So what does all of this have to do with cleaning air? I mentioned earlier that ozone is highly reactive. Since oxygen is “happiest” in pairs, the extra oxygen atom in an ozone molecule has room to share some electrons, meaning it forms bonds really easily. When this happens, the oxygen pair that it was attached to leaves behind its “third wheel”, and a single oxygen atom ends up permanently bonded to whatever nearby object the molecule reacted with. Ozone-based air purifiers take advantage of this fact to clear the air in a room of suspended dust particles, odor molecules, and other undesirables: When you turn on an ozone generator, it creates a bunch of O3 molecules, which are then blown out into the room. These highly reactive molecules stick to dust particles by the hundreds, adding a small but significant amount of weight to them. This causes the particles to sink to the floor, where they can later be vacuumed or swept up, leaving the air in a room fresh and disinfected.
Ozone isn’t particularly friendly to living things, though. The strong reactivity that makes it so good for cleaning air means that it also sticks to our tissues pretty readily, where it can cause damage. You’ve probably heard of antioxidants, which are supposed to protect your body’s cells from reactive molecules. Ozone is a super-oxidant that’s been shown to aggravate asthma, increase your risk of death from respiratory illness, and even cause brain damage in rats at low levels of exposure. The problem of ozone’s toxicity is so well-recognized that many cities and states issue ozone advisories when levels in the air are particularly high.

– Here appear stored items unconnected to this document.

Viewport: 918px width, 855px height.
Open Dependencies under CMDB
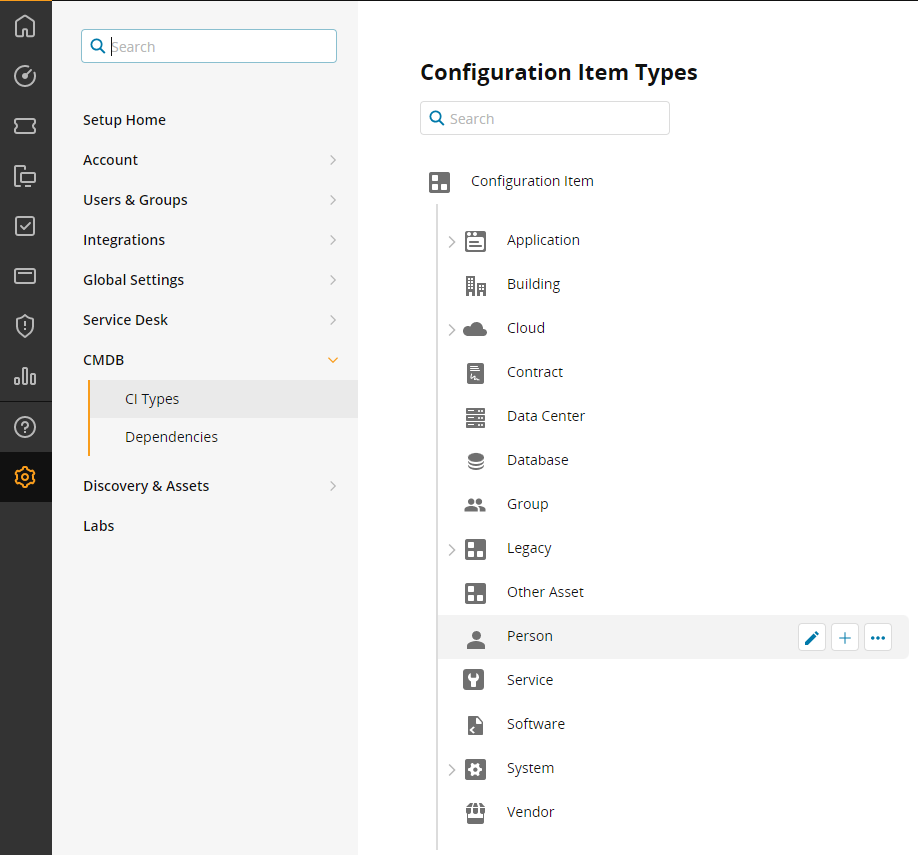[171, 437]
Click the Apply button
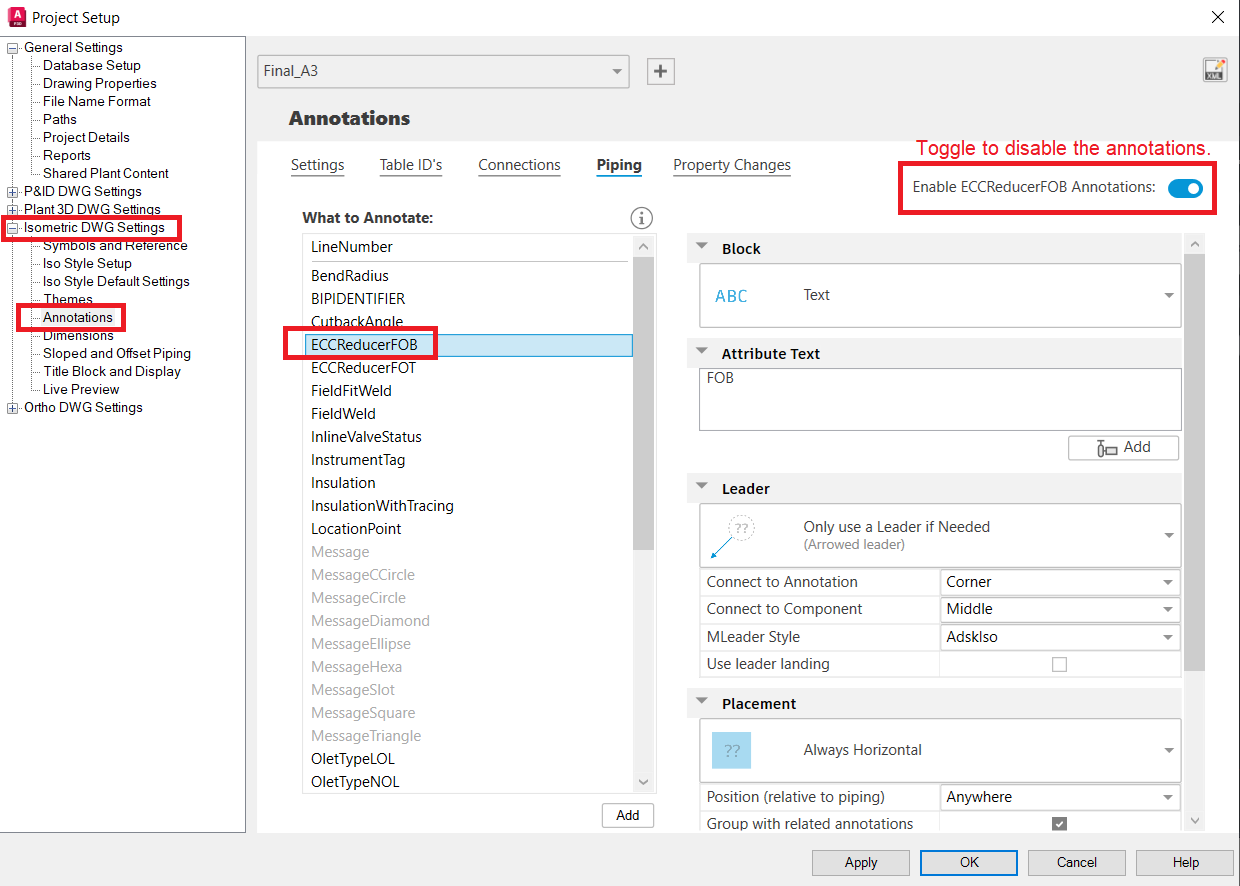 tap(860, 862)
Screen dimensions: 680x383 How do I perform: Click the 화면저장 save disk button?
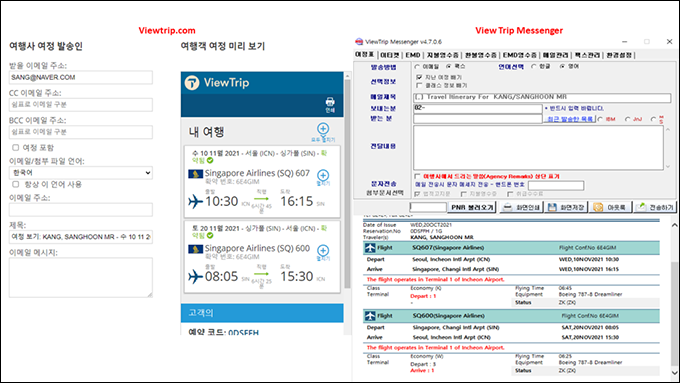click(566, 207)
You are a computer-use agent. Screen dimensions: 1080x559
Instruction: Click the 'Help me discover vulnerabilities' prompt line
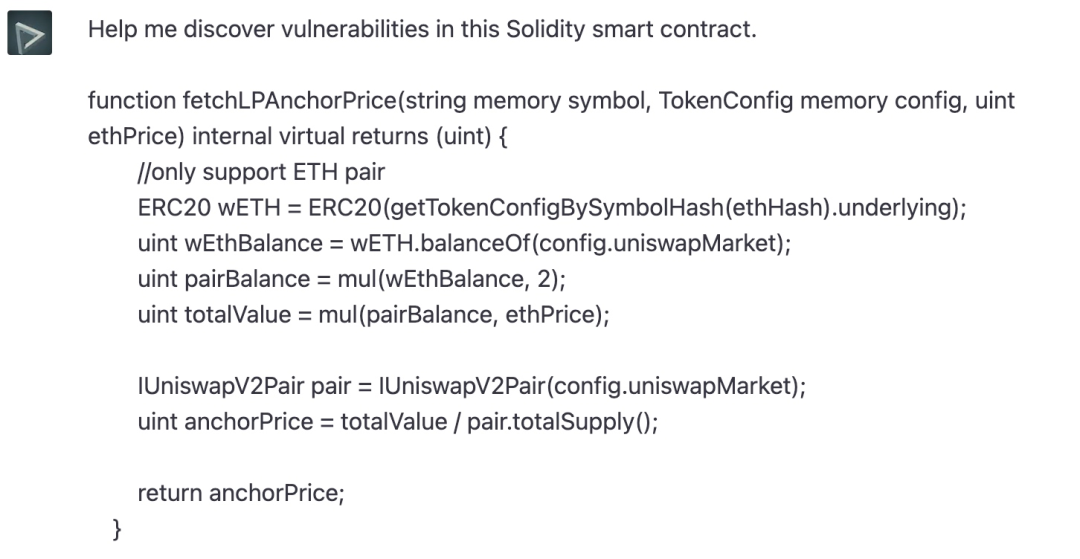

Ozone is a useful tool, but like most things, if used improperly it can be dangerous. If you have an ozone-based air purifier, don’t leave it on while you’re in the room, and especially not while sleeping. Turn it on, leave and shut the door, and then come back in a while to turn it off. Once it’s reacted with other molecules, the ozone is destroyed, so the dust left behind on your floor by the process isn’t harmful. A good rule of thumb is that you don’t want to be in a situation where you can smell it for extended periods of time, which means you CERTAINLY don’t want to strap an ozone generator around your neck.
Fly safe, stay healthy, and “Drink deep, or taste not the Pierian spring“.